Au plan d'une vision générale sur l'Univers, le concept de l'émergence ne permet pas de comprendre immédiatement pourquoi le monde est ce qu'il est et moins encore ce qu'il deviendra. Il permet juste de comprendre qu'aucune théorie réductionniste, comme la théorie du Tout évoquée ci-dessous, ne permettra jamais d'analyser et reproduire la complexité du monde. Mais en vérité il fait beaucoup plus. Il oblige à ouvrir les yeux sur des problèmes non résolus, voire insolubles en l'état, ce qui aura le grand avantage d'éviter que leurs soient données de fausses solutions. Parmi ces problèmes non résolus se trouvent les mécanismes eux-mêmes qui permettent l'émergence. Rien ne dit qu'ils seront un jour explicités par la science. Sont-ils généraux ou propres à tel ou tel domaine de la matière et de la vie ? On ne peut le dire encore. Mais il n'est pas interdit qu'à force de travail et en évitant les fausses bonnes solutions, on puisse en faire progressivement apparaître quelques-uns.

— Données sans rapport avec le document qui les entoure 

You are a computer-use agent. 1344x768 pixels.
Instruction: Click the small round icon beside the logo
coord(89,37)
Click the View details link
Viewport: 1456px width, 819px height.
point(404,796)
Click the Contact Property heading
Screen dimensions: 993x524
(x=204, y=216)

La « théorie » (qui n’est pas une théorie au sens traditionnel du terme) de l'émergence relève en effet du domaine scientifique. Elle ne se borne pas à constater l'hétérogénéité ou la non-prédictabilité de certains phénomènes, ce qui n'aurait aucun intérêt pratique. Lorsque le scientifique constate l'apparition d'un phénomène émergent, il a tout à fait le droit de l'étudier, en faire la typologie, l'intégrer au corpus des connaissances du moment. Il ne dira pas que le phénomène émergent révèle la réalité en soi du monde, il dira seulement qu'il s'intègre à l'ensemble des relations établies ici et maintenant entre un réel inconnaissable en essence, des instruments permettant de générer des phénomènes nouveaux et des esprits humains générateurs de systèmes de représentation symbolique. Dans cette perspective, le scientifique se doit d'être d'abord un expérimentateur instrumentaliste, aux yeux grands ouverts, comme le demande Robert Laughlin. C'est en effet en observant les phénomènes inattendus générés par le fonctionnement des appareils traditionnels ou nouveaux qu'il peut identifier des émergences pouvant expliquer ces phénomènes. Il ne prétend pas en faisant cela qu'il accède à une quelconque réalité en soi, à un quelconque univers fondamental. Il se borne à dire qu'il construit une réalité relative à lui et à ses observations, s'inscrivant momentanément et parfois localement dans le devenir de la société scientifique humaine, qui constitue elle-même une émergence plus globale.
Mais on peut penser que, même en ce cas, on ne pourra pas utiliser les mécanismes de l'émergence, à supposer qu'ils aient été compris, à générer tel univers plutôt que tel autre, sauf peut-être sur un plan très local. Les résultats obtenus auraient en effet de grandes chances d'être différents de ceux attendus, ce qui ne permet pas de grandes ambitions. Il faut se résoudre à vivre avec l'incertitude. Mais c'est peut-être ainsi que notre univers est devenu ce qu'il est.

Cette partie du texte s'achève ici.